I’ve been listening to Aimee Mann for 23 years, essentially most of the time I spent as a teenager and all of my adult life. It began with the cassette of Voices Carry, the debut album of Mann’s band, `Til Tuesday. It continued with her solo debut, the criminally overlooked, Whatever. My fandom grew stronger with every album, and I gained even more love for her when she uttered the great line, “I hate playing vampire towns” on Buffy. Awaiting a new Aimee Mann endeavor every three years has been a welcome ritual for me. It seems as if these past few albums, ever since Mann went completely DIY, have been the best of her career. Though I love her early work and the two major label solo albums, Bachelor No. 2, Lost in Space and The Forgotten Arm have proven that this singer / songwriter only gets better with age. The same definitely holds true for her latest effort, the seemingly angrily titled, @#%&! Smilers.
I’ve had friends over the years who have either been as obsessed with Aimee Mann or have claimed that listening to one album qualifies as listening to every album. Though I definitely classify myself in with the first group, I see the point of the second, though only to a degree. Yes, at first glance, most singer / songwriters create music with a level of consistency that can be both relied upon and sometimes dismissed. Ani DiFranco, Sarah McLachlan and Tori Amos all have that same stigma, as no one but the devout can really tell the difference between particular albums. Yet, it only takes one of the devout to vault the singer / songwriter out of that sub-level of relative anonymity into the public spotlight. In Mann’s case, that’s where Paul Thomas Anderson stepped in, creating whole characters and storylines for Magnolia out of Mann’s songs. He was able to see what I and many other Aimee Mann fans also could, a depth of songwriting prowess, agility with words, and a knack for harmony and melody that most other artists would kill for.
And, if you haven’t already made yourself one of the devoted Mann-servants, it’s about time you have with this latest effort. Mann, on this album, is at her most clever, most melodic and most adventurous. On her last album, The Forgotten Arm, she tinkered with the theme album and also introduced herself as a piano player. This time around, Mann ditches theme for individual vignettes and continues the keyboard experimentation, though this time with organs and synths. This is most evident in the opening track and single, “Freeway.” Backing Mann’s distinctive voice and delivery are ’80s style synthesizers and more timeless pianos that combine for an interesting mix. The chorus of “You’ve got a lot of money, but you can’t afford the freeway” is just one example of Mann’s delightful way with wordplay. In a literal bout of wordplay, Mann sings of crossword puzzles and Anne Sexton in “Stranger Into Starman,” which I hope is a reference to an album by Billy Joel and a song by David Bowie, though it could be anything.
For the country-esque track, “Phoenix,” Mann rhymes the title with `Kleenex,’ something I’m sure has never been done, but it works so well, it’s amazing this is likely the first time.
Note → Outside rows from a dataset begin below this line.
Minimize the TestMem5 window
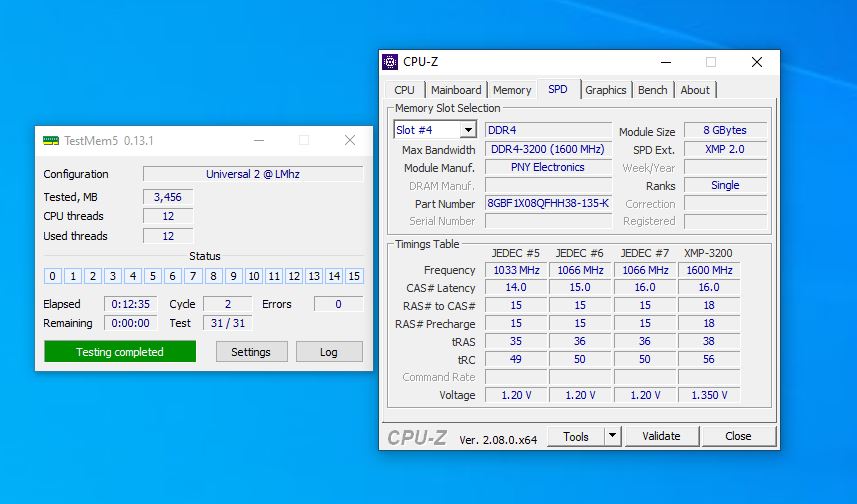The width and height of the screenshot is (857, 504). coord(259,141)
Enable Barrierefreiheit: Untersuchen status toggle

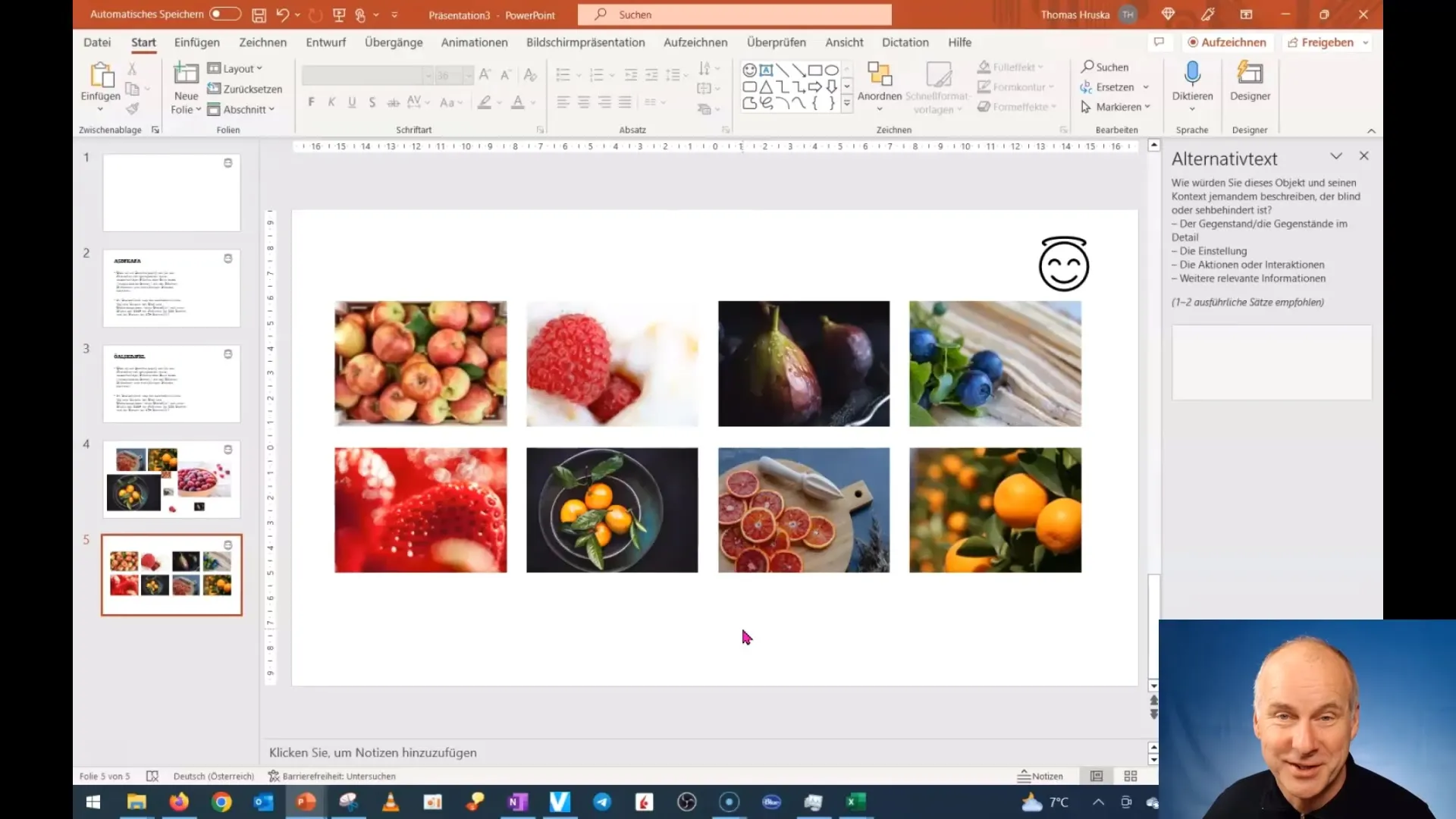coord(335,776)
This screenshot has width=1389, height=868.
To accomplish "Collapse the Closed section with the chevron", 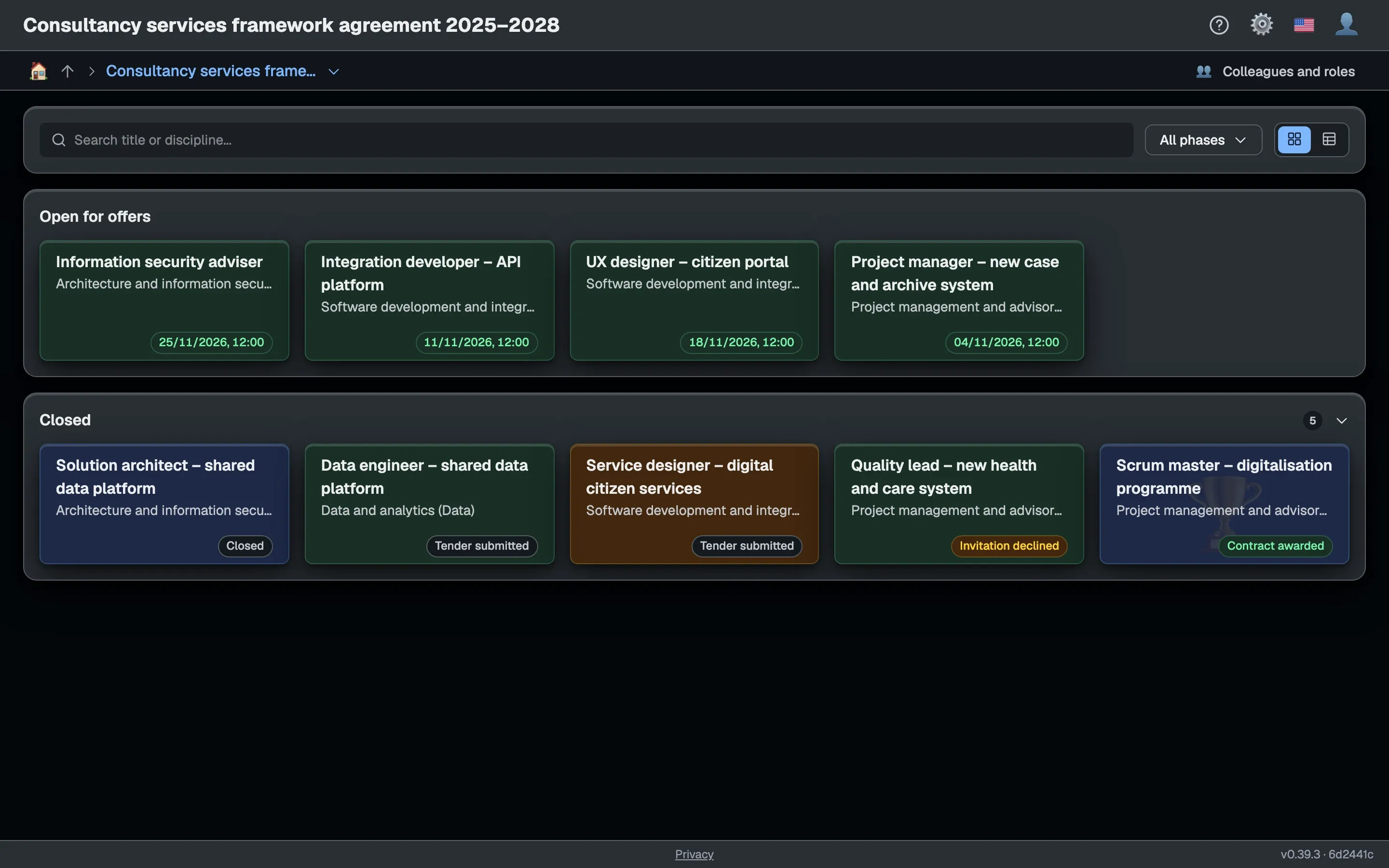I will pyautogui.click(x=1341, y=421).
Gorgeous strings come in during the bridge to add a bit of melancholia to the song about rejection. The chorus of the song also uses a more literary `abab’ rhyme scheme than most songs, setting it apart in yet another way. The synthesizers come back into play in “Borrowing Time,” adding near-whispered backup vocals and a carnival-like feel, recalling a band that Mann tends to be a huge fan of, Squeeze. The storyline qualities of “It’s Over,” not to mention the cinematic feel, will make most recall the great Mann songs that Paul Thomas Anderson used for Magnolia. In “Thirty-One Today,” Mann relays universal feelings that come with the territory of a third decade of life by singing, “I thought my life would be different somehow, I thought my life would be better by now.” Some may have heard the track “Great Beyond” as part of the soundtrack for Arctic Tale, but if you haven’t, it proves that Mann can write songs on several different levels and succeeds on every one.
If I have one complaint about @#%&! Smilers, it is in the final track, “Ballantines.” On its own, the song is a great New Orleans style, Vaudevillian track with a guest appearance from San Francisco singer / songwriter Sean Hayes (not to be confused with the actor, who actually plays a mean piano). My issue is with the mouth-trumpet performed by Hayes. I don’t quite understand why 2008 seems to be the year of the `trumpet impression,’ but it hasn’t worked with anything I’ve heard yet. Jaymay, She & Him and now Aimee Mann have all employed this gimmick and it’s ridiculous. Please, Aimee, wasn’t there a moment in the studio where you thought to yourself, `Oooh, I’ve gotta edit that out.’ If you did, you should have listened to yourself. Other than that one ill-advised moment, @#%&! Smilers is another solid album for an oft-overlooked talent. As I stated earlier, I’ve been an Aimee Mann fan for 23 years, and now I’m looking forward to the album in year 26.